"""
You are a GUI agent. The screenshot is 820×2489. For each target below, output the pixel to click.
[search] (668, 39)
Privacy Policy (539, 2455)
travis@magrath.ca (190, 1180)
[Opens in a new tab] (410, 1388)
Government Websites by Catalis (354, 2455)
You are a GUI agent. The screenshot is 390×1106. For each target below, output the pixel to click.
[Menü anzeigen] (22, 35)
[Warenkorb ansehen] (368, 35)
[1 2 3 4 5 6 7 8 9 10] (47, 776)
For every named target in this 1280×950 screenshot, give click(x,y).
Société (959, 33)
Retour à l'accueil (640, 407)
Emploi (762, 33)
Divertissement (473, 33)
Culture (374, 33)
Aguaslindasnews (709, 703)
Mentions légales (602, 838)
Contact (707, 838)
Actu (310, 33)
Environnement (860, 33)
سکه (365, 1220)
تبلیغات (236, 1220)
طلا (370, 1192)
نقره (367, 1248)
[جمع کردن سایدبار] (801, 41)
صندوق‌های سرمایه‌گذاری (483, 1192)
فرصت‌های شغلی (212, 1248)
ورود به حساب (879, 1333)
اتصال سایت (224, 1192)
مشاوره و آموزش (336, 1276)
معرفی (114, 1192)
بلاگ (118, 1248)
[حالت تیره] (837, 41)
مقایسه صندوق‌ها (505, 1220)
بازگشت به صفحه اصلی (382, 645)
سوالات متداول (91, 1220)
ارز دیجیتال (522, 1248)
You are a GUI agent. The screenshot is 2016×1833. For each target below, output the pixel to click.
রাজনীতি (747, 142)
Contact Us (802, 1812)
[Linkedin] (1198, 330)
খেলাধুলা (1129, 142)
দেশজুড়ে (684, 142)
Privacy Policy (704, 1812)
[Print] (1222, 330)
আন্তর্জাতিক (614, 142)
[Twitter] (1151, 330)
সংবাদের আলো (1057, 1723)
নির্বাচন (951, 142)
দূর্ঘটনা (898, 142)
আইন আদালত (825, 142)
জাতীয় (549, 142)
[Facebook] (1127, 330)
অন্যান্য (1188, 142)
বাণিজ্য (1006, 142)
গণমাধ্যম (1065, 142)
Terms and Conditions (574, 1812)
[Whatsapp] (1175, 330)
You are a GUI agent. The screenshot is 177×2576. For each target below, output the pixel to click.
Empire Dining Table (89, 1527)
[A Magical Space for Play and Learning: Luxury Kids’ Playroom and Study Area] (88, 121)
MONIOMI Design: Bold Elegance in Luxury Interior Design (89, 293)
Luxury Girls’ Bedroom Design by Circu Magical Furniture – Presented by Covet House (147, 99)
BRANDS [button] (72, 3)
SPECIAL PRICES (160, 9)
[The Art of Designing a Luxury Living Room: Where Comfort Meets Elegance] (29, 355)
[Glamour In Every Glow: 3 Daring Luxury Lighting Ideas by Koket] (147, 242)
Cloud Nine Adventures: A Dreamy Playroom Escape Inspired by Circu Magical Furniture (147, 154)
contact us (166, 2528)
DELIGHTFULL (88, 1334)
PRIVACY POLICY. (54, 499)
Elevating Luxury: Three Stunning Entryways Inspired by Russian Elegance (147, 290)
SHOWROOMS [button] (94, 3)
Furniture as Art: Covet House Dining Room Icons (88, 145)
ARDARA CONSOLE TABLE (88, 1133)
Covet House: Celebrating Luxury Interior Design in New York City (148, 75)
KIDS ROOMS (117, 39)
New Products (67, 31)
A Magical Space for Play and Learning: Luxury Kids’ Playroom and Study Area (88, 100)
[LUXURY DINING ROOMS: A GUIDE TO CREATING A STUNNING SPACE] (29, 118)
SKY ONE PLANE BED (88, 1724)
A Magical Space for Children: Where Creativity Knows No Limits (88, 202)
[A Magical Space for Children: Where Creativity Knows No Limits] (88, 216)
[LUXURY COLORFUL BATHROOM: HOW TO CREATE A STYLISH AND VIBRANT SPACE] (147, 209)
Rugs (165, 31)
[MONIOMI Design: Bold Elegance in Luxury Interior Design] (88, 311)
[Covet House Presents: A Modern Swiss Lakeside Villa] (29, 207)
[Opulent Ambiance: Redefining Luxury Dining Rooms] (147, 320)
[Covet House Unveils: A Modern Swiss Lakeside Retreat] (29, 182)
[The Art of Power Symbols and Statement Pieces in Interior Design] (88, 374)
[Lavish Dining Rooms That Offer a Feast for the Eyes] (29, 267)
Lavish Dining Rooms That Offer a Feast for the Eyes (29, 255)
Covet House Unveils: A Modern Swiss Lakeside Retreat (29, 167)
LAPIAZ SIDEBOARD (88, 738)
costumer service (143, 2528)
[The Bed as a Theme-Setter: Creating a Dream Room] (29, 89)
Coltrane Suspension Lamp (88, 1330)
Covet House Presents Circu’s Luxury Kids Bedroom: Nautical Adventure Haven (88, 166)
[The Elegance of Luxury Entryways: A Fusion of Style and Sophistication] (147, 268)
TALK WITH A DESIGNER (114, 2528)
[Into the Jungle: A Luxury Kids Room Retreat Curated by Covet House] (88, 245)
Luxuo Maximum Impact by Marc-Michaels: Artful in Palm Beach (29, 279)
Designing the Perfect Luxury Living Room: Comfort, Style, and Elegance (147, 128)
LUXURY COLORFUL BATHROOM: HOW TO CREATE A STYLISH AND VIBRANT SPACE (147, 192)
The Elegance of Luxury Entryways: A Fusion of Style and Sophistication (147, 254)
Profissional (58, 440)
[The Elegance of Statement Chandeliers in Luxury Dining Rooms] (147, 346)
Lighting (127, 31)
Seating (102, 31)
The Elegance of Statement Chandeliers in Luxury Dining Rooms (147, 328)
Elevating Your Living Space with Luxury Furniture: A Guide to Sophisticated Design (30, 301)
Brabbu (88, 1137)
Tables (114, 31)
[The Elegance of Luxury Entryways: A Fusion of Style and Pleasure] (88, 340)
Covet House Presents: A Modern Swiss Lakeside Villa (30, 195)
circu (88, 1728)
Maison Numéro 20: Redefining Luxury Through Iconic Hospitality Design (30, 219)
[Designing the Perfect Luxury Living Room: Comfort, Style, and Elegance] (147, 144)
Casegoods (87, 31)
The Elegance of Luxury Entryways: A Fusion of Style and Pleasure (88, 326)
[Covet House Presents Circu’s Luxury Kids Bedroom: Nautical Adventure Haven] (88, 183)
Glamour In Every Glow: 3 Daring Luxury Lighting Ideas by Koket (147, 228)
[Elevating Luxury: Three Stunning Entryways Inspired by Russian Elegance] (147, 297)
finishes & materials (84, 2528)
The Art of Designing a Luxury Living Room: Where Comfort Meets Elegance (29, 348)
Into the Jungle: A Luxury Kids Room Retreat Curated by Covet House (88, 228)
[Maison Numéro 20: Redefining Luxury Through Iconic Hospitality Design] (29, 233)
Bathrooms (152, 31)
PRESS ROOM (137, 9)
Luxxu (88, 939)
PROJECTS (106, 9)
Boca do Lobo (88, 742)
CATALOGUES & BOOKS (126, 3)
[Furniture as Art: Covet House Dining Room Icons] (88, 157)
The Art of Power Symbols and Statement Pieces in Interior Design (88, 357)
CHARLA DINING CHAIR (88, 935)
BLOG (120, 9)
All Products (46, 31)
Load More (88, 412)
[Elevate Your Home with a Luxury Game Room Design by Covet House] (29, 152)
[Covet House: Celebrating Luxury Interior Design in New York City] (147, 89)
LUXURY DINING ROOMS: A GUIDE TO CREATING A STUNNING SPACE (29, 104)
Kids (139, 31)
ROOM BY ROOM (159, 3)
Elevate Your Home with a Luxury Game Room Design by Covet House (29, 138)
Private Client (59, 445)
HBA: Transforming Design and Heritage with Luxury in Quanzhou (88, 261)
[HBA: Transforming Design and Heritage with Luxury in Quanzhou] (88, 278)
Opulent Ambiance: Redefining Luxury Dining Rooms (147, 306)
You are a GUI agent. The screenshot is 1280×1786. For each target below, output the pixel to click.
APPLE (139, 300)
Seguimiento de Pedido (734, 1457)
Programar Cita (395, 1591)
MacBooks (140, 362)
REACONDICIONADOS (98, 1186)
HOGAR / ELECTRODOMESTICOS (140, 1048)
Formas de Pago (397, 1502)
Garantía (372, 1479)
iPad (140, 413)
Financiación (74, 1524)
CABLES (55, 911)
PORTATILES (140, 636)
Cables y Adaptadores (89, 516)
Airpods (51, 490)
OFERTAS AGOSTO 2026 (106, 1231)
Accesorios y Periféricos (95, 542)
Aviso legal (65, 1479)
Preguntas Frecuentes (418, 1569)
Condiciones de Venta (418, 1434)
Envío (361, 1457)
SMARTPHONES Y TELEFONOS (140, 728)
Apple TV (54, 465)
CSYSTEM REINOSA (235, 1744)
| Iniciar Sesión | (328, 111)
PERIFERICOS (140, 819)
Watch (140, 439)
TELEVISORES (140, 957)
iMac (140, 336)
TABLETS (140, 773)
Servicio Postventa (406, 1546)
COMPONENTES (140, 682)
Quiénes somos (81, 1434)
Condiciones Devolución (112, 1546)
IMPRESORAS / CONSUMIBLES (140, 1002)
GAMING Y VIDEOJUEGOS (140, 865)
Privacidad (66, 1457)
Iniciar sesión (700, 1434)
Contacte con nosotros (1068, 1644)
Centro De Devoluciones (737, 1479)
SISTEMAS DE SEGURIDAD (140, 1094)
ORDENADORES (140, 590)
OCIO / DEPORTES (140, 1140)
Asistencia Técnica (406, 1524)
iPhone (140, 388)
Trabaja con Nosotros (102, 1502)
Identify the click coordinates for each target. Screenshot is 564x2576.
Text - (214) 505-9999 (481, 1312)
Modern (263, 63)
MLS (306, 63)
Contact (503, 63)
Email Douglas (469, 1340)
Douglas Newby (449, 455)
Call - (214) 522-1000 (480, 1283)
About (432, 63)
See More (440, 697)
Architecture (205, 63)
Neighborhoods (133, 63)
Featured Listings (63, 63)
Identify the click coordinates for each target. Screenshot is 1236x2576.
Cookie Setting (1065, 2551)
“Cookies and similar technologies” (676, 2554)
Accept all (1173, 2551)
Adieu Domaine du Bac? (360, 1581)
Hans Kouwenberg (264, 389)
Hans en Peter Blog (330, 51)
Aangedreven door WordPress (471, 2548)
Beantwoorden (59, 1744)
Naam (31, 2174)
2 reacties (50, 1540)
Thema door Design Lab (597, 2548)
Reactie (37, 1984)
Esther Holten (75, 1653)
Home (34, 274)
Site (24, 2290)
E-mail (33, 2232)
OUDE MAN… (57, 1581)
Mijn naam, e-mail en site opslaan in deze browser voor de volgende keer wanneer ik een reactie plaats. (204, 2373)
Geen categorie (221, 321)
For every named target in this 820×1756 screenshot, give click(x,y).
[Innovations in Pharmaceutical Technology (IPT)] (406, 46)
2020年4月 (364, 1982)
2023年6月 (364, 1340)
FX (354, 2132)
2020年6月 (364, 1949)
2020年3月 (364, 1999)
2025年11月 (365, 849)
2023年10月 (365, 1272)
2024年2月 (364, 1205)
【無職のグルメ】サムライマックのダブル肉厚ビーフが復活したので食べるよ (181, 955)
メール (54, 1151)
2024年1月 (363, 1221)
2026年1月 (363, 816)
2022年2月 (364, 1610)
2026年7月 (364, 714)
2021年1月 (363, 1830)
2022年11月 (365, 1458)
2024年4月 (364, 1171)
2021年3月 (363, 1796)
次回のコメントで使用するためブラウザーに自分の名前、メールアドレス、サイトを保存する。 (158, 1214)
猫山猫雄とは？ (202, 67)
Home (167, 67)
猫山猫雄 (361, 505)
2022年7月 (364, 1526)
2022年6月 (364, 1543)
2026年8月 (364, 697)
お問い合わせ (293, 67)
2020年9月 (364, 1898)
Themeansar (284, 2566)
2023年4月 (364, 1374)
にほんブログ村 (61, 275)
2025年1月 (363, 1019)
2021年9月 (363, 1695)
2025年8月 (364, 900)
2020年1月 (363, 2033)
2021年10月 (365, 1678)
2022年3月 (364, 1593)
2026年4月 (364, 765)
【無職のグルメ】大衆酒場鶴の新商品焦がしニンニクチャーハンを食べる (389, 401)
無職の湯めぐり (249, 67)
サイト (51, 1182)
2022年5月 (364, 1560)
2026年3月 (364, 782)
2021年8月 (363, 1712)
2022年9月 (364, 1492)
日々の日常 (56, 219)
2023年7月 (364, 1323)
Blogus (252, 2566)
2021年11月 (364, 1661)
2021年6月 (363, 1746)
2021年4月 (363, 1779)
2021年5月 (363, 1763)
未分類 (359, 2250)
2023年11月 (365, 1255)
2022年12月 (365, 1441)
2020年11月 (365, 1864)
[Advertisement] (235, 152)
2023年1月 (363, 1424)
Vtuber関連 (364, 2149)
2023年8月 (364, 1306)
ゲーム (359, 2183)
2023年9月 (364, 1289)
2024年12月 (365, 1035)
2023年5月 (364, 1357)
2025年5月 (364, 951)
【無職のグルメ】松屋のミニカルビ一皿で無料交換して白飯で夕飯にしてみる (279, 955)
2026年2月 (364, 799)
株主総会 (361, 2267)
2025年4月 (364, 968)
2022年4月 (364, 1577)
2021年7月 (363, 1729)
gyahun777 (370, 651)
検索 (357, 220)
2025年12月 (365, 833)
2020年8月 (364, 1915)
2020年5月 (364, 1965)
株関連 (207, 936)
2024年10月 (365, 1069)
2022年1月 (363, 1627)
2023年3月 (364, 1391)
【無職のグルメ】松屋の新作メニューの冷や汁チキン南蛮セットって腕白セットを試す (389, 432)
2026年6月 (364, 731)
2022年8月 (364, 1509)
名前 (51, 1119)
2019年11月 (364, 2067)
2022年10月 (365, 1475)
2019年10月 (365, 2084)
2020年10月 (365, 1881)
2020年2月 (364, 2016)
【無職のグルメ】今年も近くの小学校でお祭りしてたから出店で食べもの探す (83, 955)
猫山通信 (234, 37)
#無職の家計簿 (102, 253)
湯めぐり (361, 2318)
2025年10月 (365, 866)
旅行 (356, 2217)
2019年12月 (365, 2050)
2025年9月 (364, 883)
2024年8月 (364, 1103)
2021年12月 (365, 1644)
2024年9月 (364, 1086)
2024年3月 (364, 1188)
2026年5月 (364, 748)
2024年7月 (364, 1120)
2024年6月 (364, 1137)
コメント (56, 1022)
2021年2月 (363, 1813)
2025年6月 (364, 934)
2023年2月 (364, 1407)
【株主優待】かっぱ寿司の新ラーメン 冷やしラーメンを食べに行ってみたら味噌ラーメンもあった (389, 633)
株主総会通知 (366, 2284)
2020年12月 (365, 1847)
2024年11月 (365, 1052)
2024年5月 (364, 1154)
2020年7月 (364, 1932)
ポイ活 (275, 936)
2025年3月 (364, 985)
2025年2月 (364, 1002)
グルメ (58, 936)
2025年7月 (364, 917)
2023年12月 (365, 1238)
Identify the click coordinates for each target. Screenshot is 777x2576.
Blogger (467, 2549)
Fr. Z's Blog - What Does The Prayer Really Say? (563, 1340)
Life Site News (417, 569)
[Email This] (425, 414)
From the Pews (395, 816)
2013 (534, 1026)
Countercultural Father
"""
Repeat, word for word, the lines from the opening of the material through the line containing "اتصال سایت (224, 1192)".

**Your solution**
You are a GUI agent. The screenshot is 820×2489. For each target below, output the pixel to click.
[search] (668, 39)
Privacy Policy (539, 2455)
travis@magrath.ca (190, 1180)
[Opens in a new tab] (410, 1388)
Government Websites by Catalis (354, 2455)
You are a GUI agent. The screenshot is 390×1106. For each target below, output the pixel to click.
[Menü anzeigen] (22, 35)
[Warenkorb ansehen] (368, 35)
[1 2 3 4 5 6 7 8 9 10] (47, 776)
For every named target in this 1280×950 screenshot, give click(x,y).
Société (959, 33)
Retour à l'accueil (640, 407)
Emploi (762, 33)
Divertissement (473, 33)
Culture (374, 33)
Aguaslindasnews (709, 703)
Mentions légales (602, 838)
Contact (707, 838)
Actu (310, 33)
Environnement (860, 33)
سکه (365, 1220)
تبلیغات (236, 1220)
طلا (370, 1192)
نقره (367, 1248)
[جمع کردن سایدبار] (801, 41)
صندوق‌های سرمایه‌گذاری (483, 1192)
فرصت‌های شغلی (212, 1248)
ورود به حساب (879, 1333)
اتصال سایت (224, 1192)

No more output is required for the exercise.